Yasser Arafat: Biography
The man who lead the PLO for over 40 years and managed the uneasy balance between militancy and diplomacy in the Middle East.
Arafat was born in 1929 to a successful merchant father and a religiously devout mother. His birth name was Mohammed, but he was nicknamed Yasser, which means 'easy'. Arafat's mother died when he was four, and his father sent him to live with a married uncle in Jerusalem.
As a teenager in the 1940s, Arafat became involved in the Palestinian cause. Before the Arabs were defeated by Israel in 1948, Arafat was a leader in the Palestinian effort to smuggle arms into the territory.

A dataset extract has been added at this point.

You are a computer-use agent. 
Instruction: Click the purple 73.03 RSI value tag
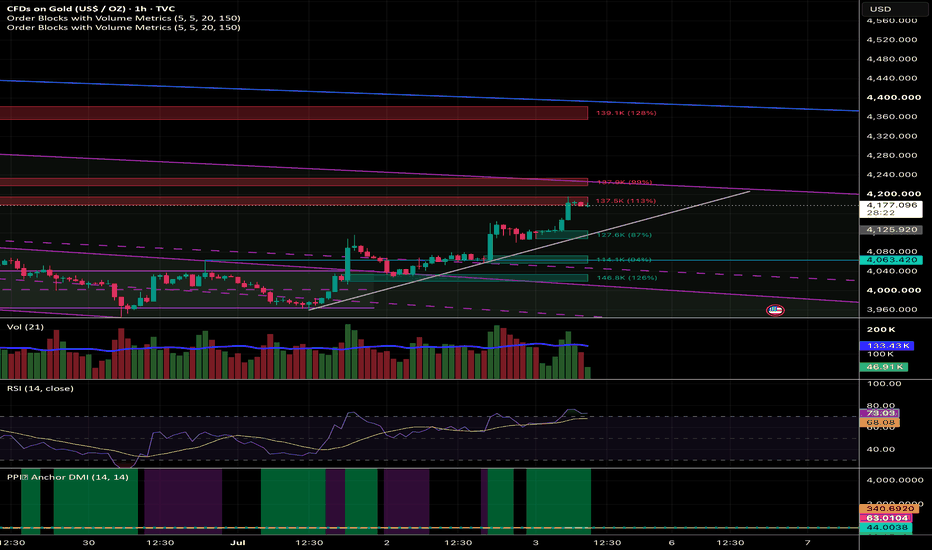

After the war, Arafat studied civil engineering at the University of Cairo in Egypt. He headed the Palestinian Students League and, by the time he graduated, was committed to forming a group that would free Palestine from Israeli occupation.
In 1956 he founded Al Fatah, an underground terrorist organization. At first Al Fatah was ignored by larger Arab nations such as Egypt, Syria, and Jordan, which had formed their own group, the Palestine Liberation Organization.
It wasn't until the 1967 Arab-Israeli War, when the Arabs lost the Gaza Strip, Golan Heights and West Bank, that Arab nations turned to Arafat. In 1968 he became the leader of the PLO.
For two decades the PLO launched bloody attacks on Israel, and Arafat gained a reputation as a ruthless terrorist.
But, by 1988, when he told the United Nations that the PLO would recognize Israel as a sovereign state, Arafat had warmed to diplomacy. Grassroots Palestinian organisations continued violence against Israeli targets, however.
In 1993, he met for secret peace talks in Norway, which led to the Oslo Peace Accords with Israeli Prime Minister Yitzak Rabin.
The agreement granted limited Palestinian self-rule and earned Arafat, Rabin and Israeli Foreign Minister, Shimon Peres, the 1994 Nobel Peace Prize.
In January 1996 Arafat was elected the first president of the Palestinian Council governing the West Bank and Gaza Strip. However, Israeli encroachments on Palestinian territory continue, as does Palestinian resistance.
Arafat died at Percy military hospital in Paris on November 11, 2004. He had been in a coma since making a trip to France for medical help three weeks earlier.